Brief |
Please tell whether each statement agrees with the baptism excerpt, answering yes or no and quoting its deciding words: (a) Marty crosses himself every morning. (b) The writer was baptized as a teenager. (c) The writer's baptism took place in Texas.

Document excerpt |
☆ ☆ ☆ ☆
Liturgy Of The Ordinary

DAY 4 OF 5

Remembering Our Baptism


According to Lutheran theologian Martin Marty, Lutherans are taught to begin each day, first thing, by making the sign of the cross as a token of their baptism. Each morning Marty crosses himself—what he calls his “non-verbal prayer.” He remembers again that he is forgiven for all that has come before and that there will be grace enough for all that lies ahead.


I was baptized in a little Baptist church in a small town in Texas when I was about six years old. I don’t remember much about it. I remember—at least I think I remember—the odd feeling of my long robe billowing in warm water; I remember enjoying all the hugging and attention from grownups afterward, and being thrilled that I could now drink grape juice in church; and I remember the photographs I’ve seen in an old album of a tiny me with wet hair and a squinty smile in front of a short brick building with a steeple.
☆ ☆ ☆ ☆
Provided records |
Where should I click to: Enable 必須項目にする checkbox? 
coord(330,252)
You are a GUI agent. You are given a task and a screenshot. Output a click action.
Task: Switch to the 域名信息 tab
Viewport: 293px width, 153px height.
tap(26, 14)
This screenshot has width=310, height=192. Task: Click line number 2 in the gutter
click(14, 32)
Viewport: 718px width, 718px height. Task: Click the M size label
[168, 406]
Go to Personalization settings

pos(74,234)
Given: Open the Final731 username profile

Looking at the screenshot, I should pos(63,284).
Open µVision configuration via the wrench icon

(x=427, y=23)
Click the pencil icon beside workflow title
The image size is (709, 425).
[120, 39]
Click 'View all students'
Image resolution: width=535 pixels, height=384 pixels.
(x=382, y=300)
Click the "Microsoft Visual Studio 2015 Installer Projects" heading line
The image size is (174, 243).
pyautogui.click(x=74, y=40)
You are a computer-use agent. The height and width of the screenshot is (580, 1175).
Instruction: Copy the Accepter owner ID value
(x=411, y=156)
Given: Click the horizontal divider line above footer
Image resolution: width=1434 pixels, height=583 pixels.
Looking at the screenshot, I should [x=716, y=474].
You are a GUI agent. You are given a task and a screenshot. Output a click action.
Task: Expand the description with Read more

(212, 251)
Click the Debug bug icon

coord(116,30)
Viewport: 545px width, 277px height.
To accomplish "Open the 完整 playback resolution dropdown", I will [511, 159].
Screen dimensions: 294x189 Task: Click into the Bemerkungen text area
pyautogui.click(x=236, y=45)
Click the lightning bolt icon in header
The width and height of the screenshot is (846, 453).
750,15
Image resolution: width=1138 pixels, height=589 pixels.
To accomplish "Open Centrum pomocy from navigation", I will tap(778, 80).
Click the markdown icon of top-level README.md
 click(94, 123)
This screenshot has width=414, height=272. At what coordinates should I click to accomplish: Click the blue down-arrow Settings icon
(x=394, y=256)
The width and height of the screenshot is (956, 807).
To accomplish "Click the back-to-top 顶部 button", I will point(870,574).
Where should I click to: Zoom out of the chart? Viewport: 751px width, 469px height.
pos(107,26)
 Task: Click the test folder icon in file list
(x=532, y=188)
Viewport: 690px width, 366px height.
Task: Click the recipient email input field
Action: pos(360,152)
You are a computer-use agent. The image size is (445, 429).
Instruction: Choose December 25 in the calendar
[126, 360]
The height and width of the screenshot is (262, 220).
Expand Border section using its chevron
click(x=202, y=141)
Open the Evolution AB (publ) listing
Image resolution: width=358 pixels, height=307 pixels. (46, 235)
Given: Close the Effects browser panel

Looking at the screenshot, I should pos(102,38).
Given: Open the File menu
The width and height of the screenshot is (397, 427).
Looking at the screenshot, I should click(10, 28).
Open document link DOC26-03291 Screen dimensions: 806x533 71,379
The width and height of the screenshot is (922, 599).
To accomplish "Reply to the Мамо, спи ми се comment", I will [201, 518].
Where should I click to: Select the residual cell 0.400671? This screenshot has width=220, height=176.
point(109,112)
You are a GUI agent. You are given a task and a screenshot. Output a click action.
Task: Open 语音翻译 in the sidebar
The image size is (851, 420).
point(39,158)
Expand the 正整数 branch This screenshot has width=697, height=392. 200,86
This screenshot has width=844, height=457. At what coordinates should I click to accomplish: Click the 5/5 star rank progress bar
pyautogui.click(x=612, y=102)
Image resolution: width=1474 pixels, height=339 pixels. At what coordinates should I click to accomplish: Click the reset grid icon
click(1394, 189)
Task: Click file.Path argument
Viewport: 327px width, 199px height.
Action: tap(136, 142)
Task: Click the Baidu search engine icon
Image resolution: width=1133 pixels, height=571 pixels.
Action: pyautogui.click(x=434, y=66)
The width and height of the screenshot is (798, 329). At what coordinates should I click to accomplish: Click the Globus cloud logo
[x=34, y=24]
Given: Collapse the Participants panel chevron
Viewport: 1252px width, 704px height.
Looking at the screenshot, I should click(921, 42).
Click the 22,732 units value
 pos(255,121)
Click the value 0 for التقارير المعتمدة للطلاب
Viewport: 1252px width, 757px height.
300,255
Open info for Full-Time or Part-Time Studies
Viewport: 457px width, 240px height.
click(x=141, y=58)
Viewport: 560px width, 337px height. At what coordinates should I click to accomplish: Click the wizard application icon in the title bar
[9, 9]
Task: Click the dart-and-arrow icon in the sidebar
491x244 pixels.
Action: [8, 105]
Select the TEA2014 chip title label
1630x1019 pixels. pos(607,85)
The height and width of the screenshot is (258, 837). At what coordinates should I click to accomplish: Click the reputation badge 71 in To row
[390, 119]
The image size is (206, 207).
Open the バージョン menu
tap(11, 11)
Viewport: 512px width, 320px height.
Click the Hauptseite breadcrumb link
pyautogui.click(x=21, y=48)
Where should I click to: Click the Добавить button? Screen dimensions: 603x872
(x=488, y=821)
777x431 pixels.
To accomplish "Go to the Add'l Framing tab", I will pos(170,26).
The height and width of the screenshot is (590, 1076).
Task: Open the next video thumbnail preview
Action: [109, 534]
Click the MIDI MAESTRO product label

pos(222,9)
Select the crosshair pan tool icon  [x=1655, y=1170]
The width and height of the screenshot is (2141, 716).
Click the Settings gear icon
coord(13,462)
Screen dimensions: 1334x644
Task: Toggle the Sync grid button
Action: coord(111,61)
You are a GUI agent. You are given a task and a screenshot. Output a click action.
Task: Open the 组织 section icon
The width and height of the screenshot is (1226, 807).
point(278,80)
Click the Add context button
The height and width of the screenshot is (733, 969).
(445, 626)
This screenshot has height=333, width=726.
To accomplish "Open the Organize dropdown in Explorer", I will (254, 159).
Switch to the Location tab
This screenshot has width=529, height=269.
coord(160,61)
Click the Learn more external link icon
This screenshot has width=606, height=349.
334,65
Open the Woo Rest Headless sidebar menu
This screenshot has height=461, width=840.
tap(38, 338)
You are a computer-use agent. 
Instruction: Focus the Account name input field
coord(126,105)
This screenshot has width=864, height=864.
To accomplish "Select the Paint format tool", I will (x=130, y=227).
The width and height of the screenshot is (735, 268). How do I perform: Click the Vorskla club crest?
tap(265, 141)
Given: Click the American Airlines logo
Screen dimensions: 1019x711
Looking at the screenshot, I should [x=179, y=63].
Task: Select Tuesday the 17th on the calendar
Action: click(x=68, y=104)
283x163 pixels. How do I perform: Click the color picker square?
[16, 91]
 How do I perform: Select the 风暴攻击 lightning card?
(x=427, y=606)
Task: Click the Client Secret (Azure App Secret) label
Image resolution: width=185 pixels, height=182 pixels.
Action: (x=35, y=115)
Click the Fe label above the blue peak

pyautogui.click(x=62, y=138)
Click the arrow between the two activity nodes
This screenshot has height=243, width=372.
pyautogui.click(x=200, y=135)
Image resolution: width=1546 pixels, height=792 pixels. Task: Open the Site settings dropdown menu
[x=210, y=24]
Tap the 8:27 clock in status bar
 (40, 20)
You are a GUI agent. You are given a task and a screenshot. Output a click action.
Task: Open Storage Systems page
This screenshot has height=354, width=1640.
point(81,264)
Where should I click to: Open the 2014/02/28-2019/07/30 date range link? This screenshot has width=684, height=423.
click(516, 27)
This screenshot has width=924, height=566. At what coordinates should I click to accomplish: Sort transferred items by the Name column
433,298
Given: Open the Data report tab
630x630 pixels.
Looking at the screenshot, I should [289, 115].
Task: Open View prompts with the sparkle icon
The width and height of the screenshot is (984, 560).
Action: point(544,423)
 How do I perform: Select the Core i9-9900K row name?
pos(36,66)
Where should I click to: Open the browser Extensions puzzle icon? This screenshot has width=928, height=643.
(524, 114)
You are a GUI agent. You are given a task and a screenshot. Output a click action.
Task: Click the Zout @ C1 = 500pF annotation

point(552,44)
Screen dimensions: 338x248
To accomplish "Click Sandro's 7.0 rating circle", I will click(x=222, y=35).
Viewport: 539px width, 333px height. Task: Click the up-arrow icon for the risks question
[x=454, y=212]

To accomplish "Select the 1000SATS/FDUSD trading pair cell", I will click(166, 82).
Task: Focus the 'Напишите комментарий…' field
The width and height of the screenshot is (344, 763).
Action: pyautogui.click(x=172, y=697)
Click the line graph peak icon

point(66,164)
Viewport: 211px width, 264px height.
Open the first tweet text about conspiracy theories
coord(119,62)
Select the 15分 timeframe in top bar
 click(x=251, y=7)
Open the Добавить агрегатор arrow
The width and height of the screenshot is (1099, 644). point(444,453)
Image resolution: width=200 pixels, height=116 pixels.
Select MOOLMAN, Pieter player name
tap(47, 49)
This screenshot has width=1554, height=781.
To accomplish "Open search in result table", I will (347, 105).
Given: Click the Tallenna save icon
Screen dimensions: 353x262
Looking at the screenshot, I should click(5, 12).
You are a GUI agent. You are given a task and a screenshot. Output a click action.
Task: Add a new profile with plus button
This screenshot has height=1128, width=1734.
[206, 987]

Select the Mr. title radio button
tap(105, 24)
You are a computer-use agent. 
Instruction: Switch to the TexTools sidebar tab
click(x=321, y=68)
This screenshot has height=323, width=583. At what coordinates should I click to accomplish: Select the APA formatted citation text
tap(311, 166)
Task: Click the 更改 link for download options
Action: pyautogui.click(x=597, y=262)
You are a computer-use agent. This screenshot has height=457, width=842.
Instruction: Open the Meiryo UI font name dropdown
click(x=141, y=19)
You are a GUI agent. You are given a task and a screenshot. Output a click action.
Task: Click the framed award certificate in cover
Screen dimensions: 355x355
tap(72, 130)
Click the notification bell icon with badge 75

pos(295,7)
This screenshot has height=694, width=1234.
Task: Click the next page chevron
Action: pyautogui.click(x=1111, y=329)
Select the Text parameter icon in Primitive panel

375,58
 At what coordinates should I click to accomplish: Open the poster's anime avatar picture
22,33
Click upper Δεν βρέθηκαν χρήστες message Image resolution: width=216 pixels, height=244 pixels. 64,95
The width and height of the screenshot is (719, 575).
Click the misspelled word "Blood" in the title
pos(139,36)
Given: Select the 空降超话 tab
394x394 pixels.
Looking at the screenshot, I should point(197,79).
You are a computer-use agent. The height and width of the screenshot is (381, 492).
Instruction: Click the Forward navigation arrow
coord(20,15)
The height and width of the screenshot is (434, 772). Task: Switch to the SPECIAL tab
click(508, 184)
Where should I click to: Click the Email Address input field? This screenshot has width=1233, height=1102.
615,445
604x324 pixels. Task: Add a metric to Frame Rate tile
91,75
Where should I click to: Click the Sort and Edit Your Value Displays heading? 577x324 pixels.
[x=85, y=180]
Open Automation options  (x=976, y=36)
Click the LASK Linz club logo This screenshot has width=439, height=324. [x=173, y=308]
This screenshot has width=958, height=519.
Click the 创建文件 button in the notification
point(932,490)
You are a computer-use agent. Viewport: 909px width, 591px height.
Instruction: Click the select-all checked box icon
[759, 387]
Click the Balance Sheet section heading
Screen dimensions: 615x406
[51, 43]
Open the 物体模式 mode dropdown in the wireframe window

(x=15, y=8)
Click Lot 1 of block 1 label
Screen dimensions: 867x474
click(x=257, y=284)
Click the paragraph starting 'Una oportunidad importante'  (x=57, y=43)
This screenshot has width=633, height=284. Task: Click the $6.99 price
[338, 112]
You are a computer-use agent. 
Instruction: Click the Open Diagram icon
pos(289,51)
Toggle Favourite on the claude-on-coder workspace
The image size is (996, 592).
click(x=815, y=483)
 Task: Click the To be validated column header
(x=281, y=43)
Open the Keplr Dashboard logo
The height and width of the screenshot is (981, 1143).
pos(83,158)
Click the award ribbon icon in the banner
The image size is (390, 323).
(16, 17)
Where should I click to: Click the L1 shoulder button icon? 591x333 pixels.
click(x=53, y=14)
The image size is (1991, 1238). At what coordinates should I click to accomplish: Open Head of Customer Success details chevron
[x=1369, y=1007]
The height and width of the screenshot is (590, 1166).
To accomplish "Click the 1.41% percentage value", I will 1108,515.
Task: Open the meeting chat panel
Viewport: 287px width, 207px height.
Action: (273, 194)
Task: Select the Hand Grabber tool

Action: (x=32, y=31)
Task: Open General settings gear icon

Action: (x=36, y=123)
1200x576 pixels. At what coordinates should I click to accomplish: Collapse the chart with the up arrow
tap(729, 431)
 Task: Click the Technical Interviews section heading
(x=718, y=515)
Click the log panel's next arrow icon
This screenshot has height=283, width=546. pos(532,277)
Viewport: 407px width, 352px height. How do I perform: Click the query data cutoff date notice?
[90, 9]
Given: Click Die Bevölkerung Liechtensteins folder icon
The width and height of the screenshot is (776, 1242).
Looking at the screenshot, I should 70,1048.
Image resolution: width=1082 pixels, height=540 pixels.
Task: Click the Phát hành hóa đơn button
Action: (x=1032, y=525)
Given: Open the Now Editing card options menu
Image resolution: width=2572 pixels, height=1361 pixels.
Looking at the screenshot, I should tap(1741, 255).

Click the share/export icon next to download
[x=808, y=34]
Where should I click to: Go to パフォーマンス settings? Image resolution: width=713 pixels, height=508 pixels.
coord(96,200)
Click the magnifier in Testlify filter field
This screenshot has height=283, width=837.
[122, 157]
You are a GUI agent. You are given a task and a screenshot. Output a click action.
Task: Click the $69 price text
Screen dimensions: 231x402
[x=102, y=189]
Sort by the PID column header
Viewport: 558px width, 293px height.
☆ ☆ ☆ ☆
Completed exercise |
(a) Yes: "Each morning Marty crosses himself"
(b) No: "when I was about six years old"
(c) Yes: "in a little Baptist church in a small town in Texas"